In North Carolina and Indiana, once-formidable Republican legislative leaders lost primary contests yesterday. Richard Morgan, the former speaker of the North Carolina House fell after his own party mounted an offensive against him, upset that Morgan had cut deals with Democrats to remain in power -- even though it meant leaving other Republicans out in the cold. The (Raleigh) News-Observer reports:
Morgan, a 53-year-old insurance agent and cattle rancher, has been a lightning rod in Republican circles since 2003, when he formed a power-sharing arrangement with Democratic House Speaker Jim Black. The move came when the House was deadlocked 60/60 between Democrats and Republicans.
The move resulted in an increasingly bitter feud among House Republicans -- many of whom were locked out of power -- over redistricting, budgets, taxes and even staff.

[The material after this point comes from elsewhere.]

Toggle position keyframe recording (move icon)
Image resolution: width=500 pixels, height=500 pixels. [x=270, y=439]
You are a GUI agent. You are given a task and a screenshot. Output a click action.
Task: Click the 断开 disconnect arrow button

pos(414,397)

The importance of the feud potentially reaches far beyond who will represent Moore County. It could affect Republicans' ability to retake the state House, where Democrats now hold a 63-57 margin. North Carolina is one of three Southern states where Democrats control the legislature. And it could affect Democratic Gov. Mike Easley's ability to get his programs through the legislature.
North Carolina Republican leaders had sought to purge legislators they viewed as party renegades.

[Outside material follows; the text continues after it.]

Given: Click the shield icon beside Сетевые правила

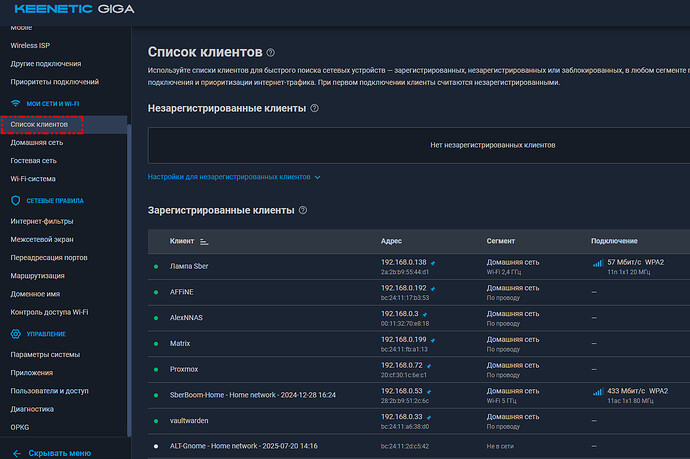Looking at the screenshot, I should [15, 201].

Meanwhile, Indiana Senate President Pro Tempore Robert Garton was shown the door after 36 years in the chamber after sticking up for a number of unpopular items. He backed the move to daylight savings time, supported Gov. Mitch Daniels' tollway leasing plan and promoted a plan to give legislators life-long health benefits even if they'd only served a single term. Pro-life groups also blamed him for not allowing a fetal pain measure to get to the floor this spring.
The Indianapolis Star says that won't be Garton's only legacy, though, noting that Garton was known for backing legislation promoting civil rights, women's rights and rights for the disabled. While Garton's case was unique, Hoosiers are venting their frustration with lawmakers, the Star notes.
In the Statehouse, Republican incumbent lawmakers faced the toughest elections as they squared off against opponents who seized on unpopular votes cast on daylight-saving time and a proposal to lease the Indiana Toll Road.Rep. Mary Kay Budak of LaPorte lost, and Reps. Richard McClain of Logansport and Don Lehe of Brookston won close races.
Still, Star columnist Matt Tully doesn't show a lot of sympathy for Garton, saying the senator lost touch with his constituents:
[Garton] ran ads that sought to convince voters he was just Bob, an average guy looking out for his people.That message was a loser.Garton made clear months ago, when he dug in on the health-care issue, that his people were the men and women who sat around him in the Senate's leather chairs.He won't be sitting in his chair much longer. But at least he still has his lifetime health-care benefit.